The prisoner

Education, education and education
May 19, 2001

Education here at the Weare is compulsory. There are two reasons for this. First, recent research has revealed that 60 per cent of all inmates throughout the system have a reading ability below that of an average 12-year-old; our well- meaning director general has decided it's time to raise their academic standards. Second-and this applies more directly on board this prison ship-there is nothing else to do. Having decreed some time ago that prisoners must spend more time out of their cells engaged in "purposeful activity," the directors at headquarters, area managers and governors in situ are now finding this more difficult to provide.

When I first started coming to prison, way back in the 1970s, there were plenty of stimulating activities for the inmates to engage in: mail bags to sew, garden gnomes to paint, fishnets to crochet, blankets to weave. I was once in a prison workshop where the prisoners were forced to weld together the bars for their own cell windows.

In today's streamlined, politically correct prison service, most of these workshops have been taken over by anger-management courses, drug rehabilitation programmes, offending behaviour seminars, and the naif new boy in the stable-"employability" initiatives. When in doubt, send the men to school. The trouble is, you can lead a con to water, but you can't make him drink.

Some weeks ago there was a disturbing television programme on BBC2 about the problems posed by a gang of four maladjusted teenagers in a special needs centre in east London. Their classroom antics (which were pandemonious) reminded me of the daily shenanigans here on the hulk. Three prison teachers have resigned over the last fortnight. The staff shortages have become so bad that they've started to employ other prisoners to help. So began my teaching career.

The head of education allocated me to the "basic skills" group where, she felt, I could best use my talents to "give a hand up to those who need it most." When I arrived the supply teacher was already looking brow-beaten. He had taken the trouble to write his name on the board. Originally, it had read "Mr Walker." Someone had rubbed out the l and replaced it with an n.

Within ten minutes the class numbers had decreased from a baker's dozen down to eight.

"Got toofache, sir..."

"Need to get frew to my brief on the phone."

"Sir, I jus' feel like a complete pile o' shit vis mornin'."

"Keep gettin' migraines, sir. S'alright if I go back to my cell?"

Four of the remainder assembled themselves round a table in the corner. Soon an argument was raging over a game of Scrabble. A character called Pintsize had added an r to the seven letter word "secrete."

"What the fuck's secreter? Naw, you ain't 'avin' vat."

"'Course I am. My stash is secreter than yours."

"Bollocks. Somefink's either secret or it ain't. Anyway, the word weren't secret. It was secrete."

"Eh? So what's the difference?

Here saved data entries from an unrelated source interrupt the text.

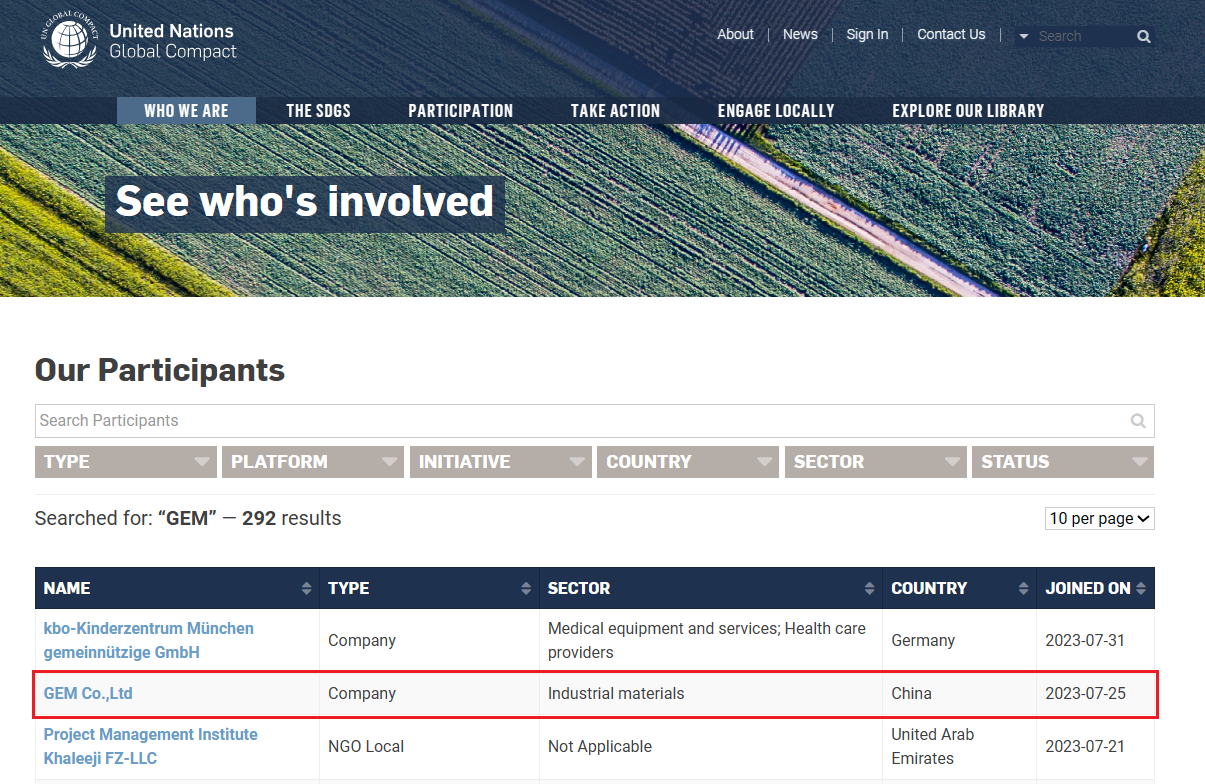The width and height of the screenshot is (1205, 784).
Task: Click the United Nations Global Compact logo
Action: pyautogui.click(x=140, y=41)
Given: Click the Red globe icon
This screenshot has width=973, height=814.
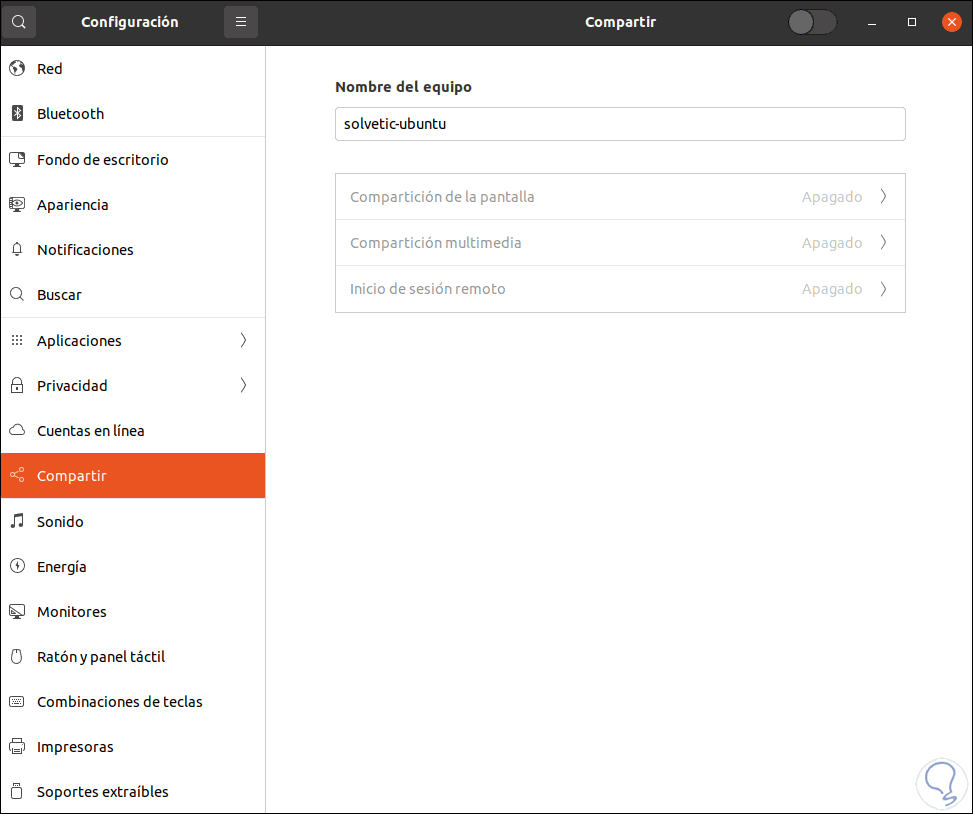Looking at the screenshot, I should [17, 69].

Sir, what's the difference between secret and secrete?"

"One's an adjective and one's a verb."

Mr Walker's answer didn't really throw a lot of light on the problem either. The lads just looked bamboozled. Pintsize, meanwhile, had buried his face in a big red dictionary, desperate to find a plausible definition.

"Secrecy, secret, secrete, secretion..." He paused for a second. "Yeh,that's it!" he exclaimed jubilantly. "Secretion. Process by which special substances are separated from blood, saliva, urine or other bodily fluids."

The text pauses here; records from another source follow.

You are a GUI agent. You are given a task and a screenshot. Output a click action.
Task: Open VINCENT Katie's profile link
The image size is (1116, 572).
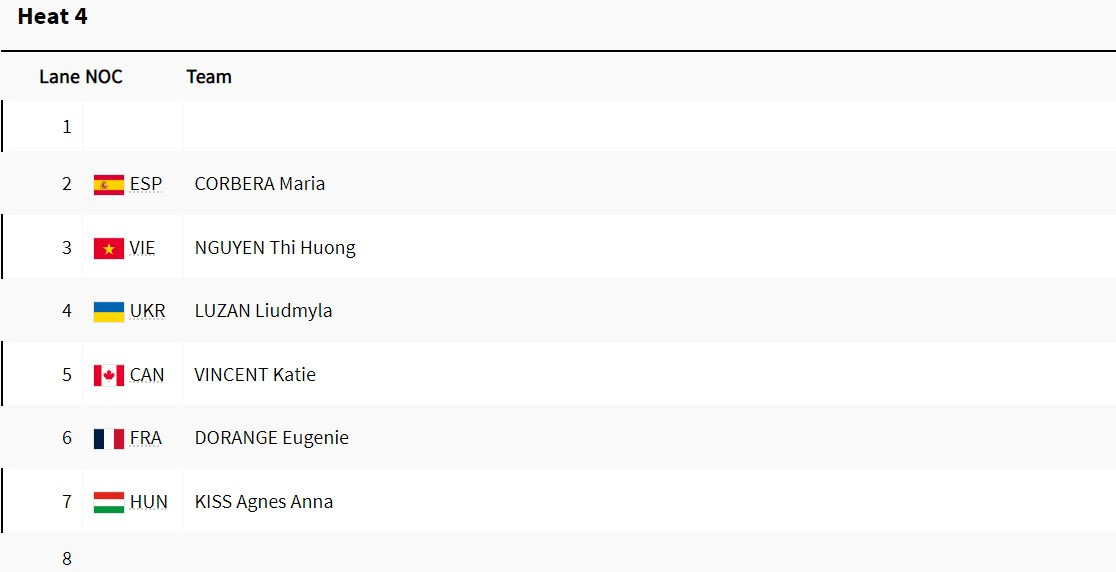pos(255,375)
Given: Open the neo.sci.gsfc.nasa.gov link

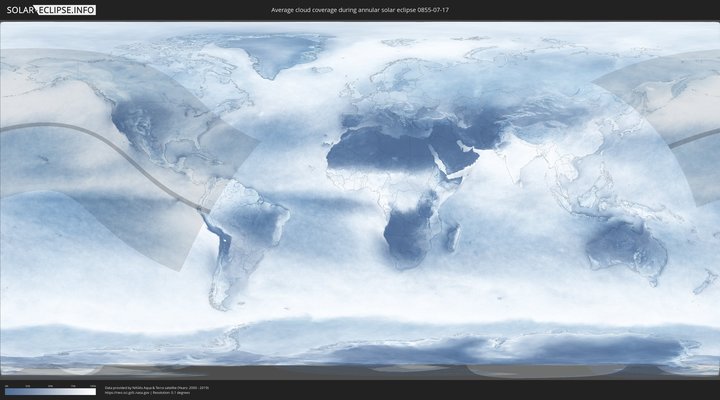Looking at the screenshot, I should (x=127, y=392).
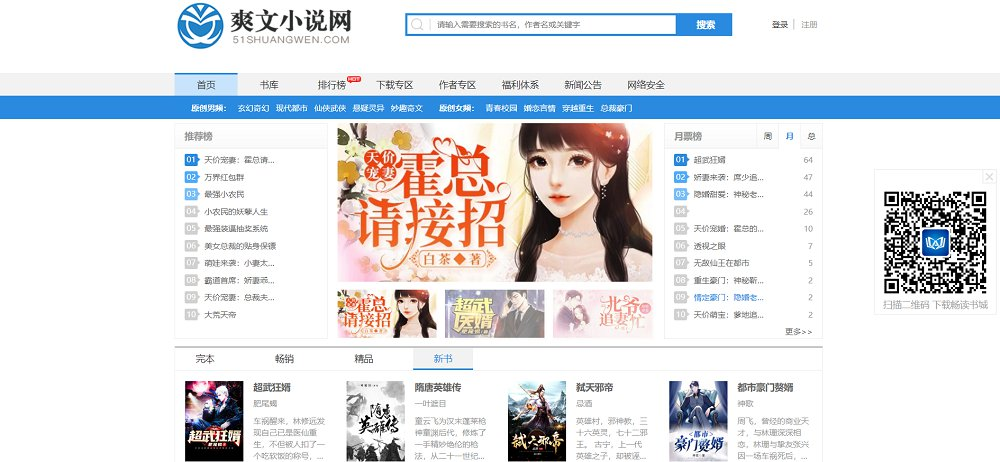
Task: Click the 登录 login link
Action: (x=780, y=25)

"So what? You still ain't told us what the bleedin' hell your secreter is."

"Cor, you ain't 'alf fick. Don't you lot know nuffink? Simple, innit. A secreter is somebody who leaves 'is DNA behind at ver scene of a crime."

That sealed it. Blinded by forensic science, nobody raised any further objections and Pintsize got his points.

Eventually I found someone who wanted to do some work. Terry was a traveller whose peripatetic lifestyle as a boy had occluded any formal education.

"Fing is," he explained quietly, so nobody else could hear, "I've got two boys of my own now, Darren an' Christopher, an' they do go to school. Every day they come 'ome full o' what they've bin doin, askin' me this an' that. When they show me what they've written, an' ask me what I think, I feel a proper cunt coz I still can't read."

For the next hour and a half we worked intently. It turned out that Terry could read a great deal more than he thought he could. He was just a bit lazy and he had a habit of reading the first couple of letters of a word, then guessing the rest. By the end of the session, I felt we had achieved something. I gave him an easy reader version of The Elephant Man to take back to his cell.

"That's great, Terry," I told him. "I've thoroughly enjoyed working with you this afternoon. Same time same place tomorrow? Carry on the good work-for Darren and Christopher?"

"I'd love to, Peter, but I never thought to say. I'm gettin out in the mornin'."